# Driven: 2012 Audi A6 S-line 3.0T FSI quattro (EU)



## [email protected] (Apr 9, 2004)

There’s an open iron gate at the end of a tree-lined driveway that leads into an abandoned school in the center of an Olive Grove. It’s about half way between Sciacca and Sant’Anna on a winding road through Sicily. Yes, there is a “Proprieta Privata” sign next to the gate and yes, Sicily is the birthplace of the Cosa Nostra, so this olive farm could be just an olive farm…. or it could be an “olive farm” (i.e. a place to dump the bodies of stupid Americans who stop to take pictures and interrupt a “business transaction”). 

Regardless of the posted warning and any imagined mafia goon squad, I can’t resist. I’m no more than a few kilometers into the test drive of the all-new Audi A6 3.0T FSI S-line you see here and if I take a chance trespassing in the olive grove then I’ll assuredly get some great shots of the car. Also, I can check photography off the day’s To Do List, leaving one remaining box marked “Drive it like you stole it!” Sounds like a plan.

* [Material provided]

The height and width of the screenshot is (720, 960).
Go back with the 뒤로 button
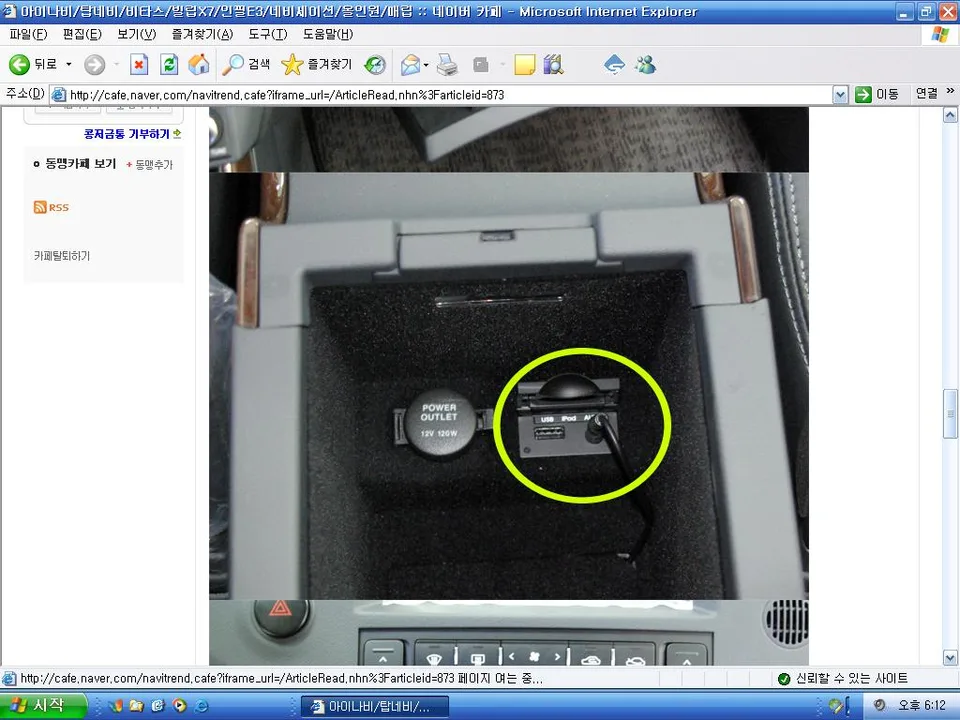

* [Work to complete]
A. In the Audi A6 review, between which two places is the olive grove with the abandoned school located?
B. Write out the passage of the Audi A6 review that begins at the words "Regardless of the" and stops after the words "like a plan.".
C. Condense the paragraph of the Audi A6 review that opens with "Regardless of the posted warning" into a shorter version that keeps its main facts.

* [Solutions for each task]
A. It is about halfway between Sciacca and Sant’Anna, on a winding road through Sicily.

B.
Regardless of the posted warning and any imagined mafia goon squad, I can’t resist. I’m no more than a few kilometers into the test drive of the all-new Audi A6 3.0T FSI S-line you see here and if I take a chance trespassing in the olive grove then I’ll assuredly get some great shots of the car. Also, I can check photography off the day’s To Do List, leaving one remaining box marked “Drive it like you stole it!” Sounds like a plan.

C. Despite the warning sign and any imagined mafia, the writer can’t resist trespassing. Only a few kilometers into the test drive of the all-new Audi A6 3.0T FSI S-line, the writer expects the olive grove to give great shots of the car. That would check photography off the day’s to-do list, leaving only “Drive it like you stole it!”